The obvious, over time, can escape our attention. We can be so ensconced in the daily activities of life that the simple truths of our existence seem to hide from our attention. In today’s second reading, St. Paul is reminding Timothy of one of those simple and obvious truths. The Spirit within him is a gift from God. Timothy did not develop it on his own or perform some act that caused him to earn it. No, it was a gift. No person, whether clergy or lay, serves God under his/her own power, but the gift that has been given is not to lie dormant—forgotten, overlooked or taken for granted. St. Paul’s opening words today are especially poignant. “Stir into flame the gift of God that you have… Guard this rich trust with the help of the Holy Spirit that dwells within us.” It’s worth remembering that the help of the Holy Spirit, given to us initially in Baptism and Confirmation, comes to us often through all the Sacraments.
In today’s first reading, God reminds the prophet Habakkuk that the vision still has its time, presses on to fulfillment, and will not disappoint; if it delays, wait for it, it will surely come, it will not be late. It’s a reminder to each of us that God’s gifts are intended for us to know Him. They are for His purpose, not ours.
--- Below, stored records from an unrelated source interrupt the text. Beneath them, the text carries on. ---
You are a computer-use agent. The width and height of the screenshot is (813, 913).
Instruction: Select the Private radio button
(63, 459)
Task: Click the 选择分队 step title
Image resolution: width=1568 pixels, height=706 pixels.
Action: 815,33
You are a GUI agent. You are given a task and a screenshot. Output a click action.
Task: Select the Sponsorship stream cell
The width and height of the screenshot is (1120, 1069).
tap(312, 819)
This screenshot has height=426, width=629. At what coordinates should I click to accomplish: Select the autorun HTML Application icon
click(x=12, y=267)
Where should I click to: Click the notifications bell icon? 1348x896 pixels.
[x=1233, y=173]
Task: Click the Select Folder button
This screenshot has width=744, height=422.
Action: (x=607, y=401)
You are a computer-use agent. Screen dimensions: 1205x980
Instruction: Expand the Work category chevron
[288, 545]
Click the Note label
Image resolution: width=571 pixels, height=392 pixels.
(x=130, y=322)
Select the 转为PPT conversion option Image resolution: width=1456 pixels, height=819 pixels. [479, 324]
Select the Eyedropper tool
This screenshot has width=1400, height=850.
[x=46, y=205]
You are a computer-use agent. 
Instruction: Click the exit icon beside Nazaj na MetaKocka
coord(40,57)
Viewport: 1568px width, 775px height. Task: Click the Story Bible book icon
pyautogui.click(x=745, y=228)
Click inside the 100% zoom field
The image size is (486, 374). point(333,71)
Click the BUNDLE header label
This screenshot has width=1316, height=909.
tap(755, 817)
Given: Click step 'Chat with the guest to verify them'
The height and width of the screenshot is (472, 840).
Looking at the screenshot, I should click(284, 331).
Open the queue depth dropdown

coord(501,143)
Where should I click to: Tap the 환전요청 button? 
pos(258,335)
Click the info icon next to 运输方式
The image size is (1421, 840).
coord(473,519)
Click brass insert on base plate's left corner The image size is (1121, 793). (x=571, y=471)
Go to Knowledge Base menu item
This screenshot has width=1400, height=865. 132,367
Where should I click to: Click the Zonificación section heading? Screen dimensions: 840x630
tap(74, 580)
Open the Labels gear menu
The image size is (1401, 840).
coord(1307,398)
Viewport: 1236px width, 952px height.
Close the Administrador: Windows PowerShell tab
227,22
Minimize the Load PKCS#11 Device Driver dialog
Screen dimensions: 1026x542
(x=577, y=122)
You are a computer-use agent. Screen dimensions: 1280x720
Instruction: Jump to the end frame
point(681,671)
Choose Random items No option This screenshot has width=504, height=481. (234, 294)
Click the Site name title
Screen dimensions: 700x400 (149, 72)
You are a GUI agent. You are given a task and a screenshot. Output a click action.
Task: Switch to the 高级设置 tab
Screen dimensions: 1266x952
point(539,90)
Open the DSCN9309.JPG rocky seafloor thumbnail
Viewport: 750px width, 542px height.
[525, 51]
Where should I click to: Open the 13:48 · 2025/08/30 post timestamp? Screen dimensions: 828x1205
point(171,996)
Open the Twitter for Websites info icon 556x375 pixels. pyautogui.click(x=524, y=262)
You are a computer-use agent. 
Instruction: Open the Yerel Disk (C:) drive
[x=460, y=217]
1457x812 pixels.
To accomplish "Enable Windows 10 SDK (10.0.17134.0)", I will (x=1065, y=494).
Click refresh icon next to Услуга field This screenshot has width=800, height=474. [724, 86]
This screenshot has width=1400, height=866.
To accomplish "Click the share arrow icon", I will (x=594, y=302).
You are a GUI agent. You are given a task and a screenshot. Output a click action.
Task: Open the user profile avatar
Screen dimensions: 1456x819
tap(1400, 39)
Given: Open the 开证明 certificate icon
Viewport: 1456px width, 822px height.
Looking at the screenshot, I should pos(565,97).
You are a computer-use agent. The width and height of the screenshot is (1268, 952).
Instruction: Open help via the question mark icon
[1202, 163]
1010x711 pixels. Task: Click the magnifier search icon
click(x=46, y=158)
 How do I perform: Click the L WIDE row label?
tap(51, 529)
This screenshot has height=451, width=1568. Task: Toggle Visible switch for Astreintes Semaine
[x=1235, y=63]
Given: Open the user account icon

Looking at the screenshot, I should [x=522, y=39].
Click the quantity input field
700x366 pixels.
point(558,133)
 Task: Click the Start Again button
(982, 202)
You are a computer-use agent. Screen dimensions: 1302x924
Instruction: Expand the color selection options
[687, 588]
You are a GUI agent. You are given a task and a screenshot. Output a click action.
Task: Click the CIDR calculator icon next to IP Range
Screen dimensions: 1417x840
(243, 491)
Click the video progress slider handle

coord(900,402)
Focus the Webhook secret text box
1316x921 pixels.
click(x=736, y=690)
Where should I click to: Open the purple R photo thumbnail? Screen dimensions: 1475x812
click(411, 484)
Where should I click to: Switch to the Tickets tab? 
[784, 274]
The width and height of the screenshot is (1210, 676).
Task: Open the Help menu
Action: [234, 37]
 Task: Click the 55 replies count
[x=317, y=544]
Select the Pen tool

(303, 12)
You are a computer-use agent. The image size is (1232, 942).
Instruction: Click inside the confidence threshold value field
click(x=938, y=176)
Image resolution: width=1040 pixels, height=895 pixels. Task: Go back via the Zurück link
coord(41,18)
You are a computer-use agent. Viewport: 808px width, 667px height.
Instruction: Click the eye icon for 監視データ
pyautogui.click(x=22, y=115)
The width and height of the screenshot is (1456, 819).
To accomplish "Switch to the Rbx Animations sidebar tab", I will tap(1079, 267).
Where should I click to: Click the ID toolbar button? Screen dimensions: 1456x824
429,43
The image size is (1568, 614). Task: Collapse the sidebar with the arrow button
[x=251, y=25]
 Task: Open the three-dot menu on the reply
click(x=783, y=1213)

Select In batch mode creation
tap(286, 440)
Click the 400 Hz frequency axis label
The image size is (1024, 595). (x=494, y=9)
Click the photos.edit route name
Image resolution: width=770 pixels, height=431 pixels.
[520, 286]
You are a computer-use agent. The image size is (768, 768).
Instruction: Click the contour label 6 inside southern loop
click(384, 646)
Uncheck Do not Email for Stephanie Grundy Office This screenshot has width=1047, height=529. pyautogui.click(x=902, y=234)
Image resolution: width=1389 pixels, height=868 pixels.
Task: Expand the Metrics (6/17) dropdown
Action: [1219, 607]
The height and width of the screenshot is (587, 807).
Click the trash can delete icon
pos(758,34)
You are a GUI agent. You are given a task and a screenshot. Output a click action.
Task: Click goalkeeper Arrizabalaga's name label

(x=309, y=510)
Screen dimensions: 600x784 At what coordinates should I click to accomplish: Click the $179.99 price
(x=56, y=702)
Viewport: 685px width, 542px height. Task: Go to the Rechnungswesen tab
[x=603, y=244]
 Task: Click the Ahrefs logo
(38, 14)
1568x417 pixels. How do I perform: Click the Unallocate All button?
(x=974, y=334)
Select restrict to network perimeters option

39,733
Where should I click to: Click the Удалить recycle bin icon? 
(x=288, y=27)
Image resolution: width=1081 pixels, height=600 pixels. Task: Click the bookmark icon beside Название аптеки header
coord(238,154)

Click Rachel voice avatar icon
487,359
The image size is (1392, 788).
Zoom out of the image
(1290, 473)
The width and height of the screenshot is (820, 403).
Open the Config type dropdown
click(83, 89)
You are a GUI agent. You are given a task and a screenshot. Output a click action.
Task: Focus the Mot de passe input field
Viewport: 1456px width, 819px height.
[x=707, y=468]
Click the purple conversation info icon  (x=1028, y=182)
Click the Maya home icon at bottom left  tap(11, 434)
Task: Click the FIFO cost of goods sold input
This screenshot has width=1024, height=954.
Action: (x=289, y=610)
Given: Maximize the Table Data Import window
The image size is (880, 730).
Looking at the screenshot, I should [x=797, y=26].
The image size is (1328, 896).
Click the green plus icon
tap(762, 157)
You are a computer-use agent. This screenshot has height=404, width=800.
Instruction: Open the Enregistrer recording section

That same theme is reinforced by Jesus in today’s Gospel. We are servants. It takes Faith to see it and the more Faith we have the better we understand the depth of this simple truth, which can be easily forgotten, overlooked or allowed to elude our attention in the daily demands of living. I am not my own person. I did not create myself, design myself or choose for myself the talents, traits and gifts I have. K(no)w, everything I have and everything I am is God’s creation. What I do with what I have been given—whatever I accomplish that may be good—is my gift back to God. None of it is meant for myself. If I can approach life and all its duties with this holy attitude, then I am truly an unprofitable servant.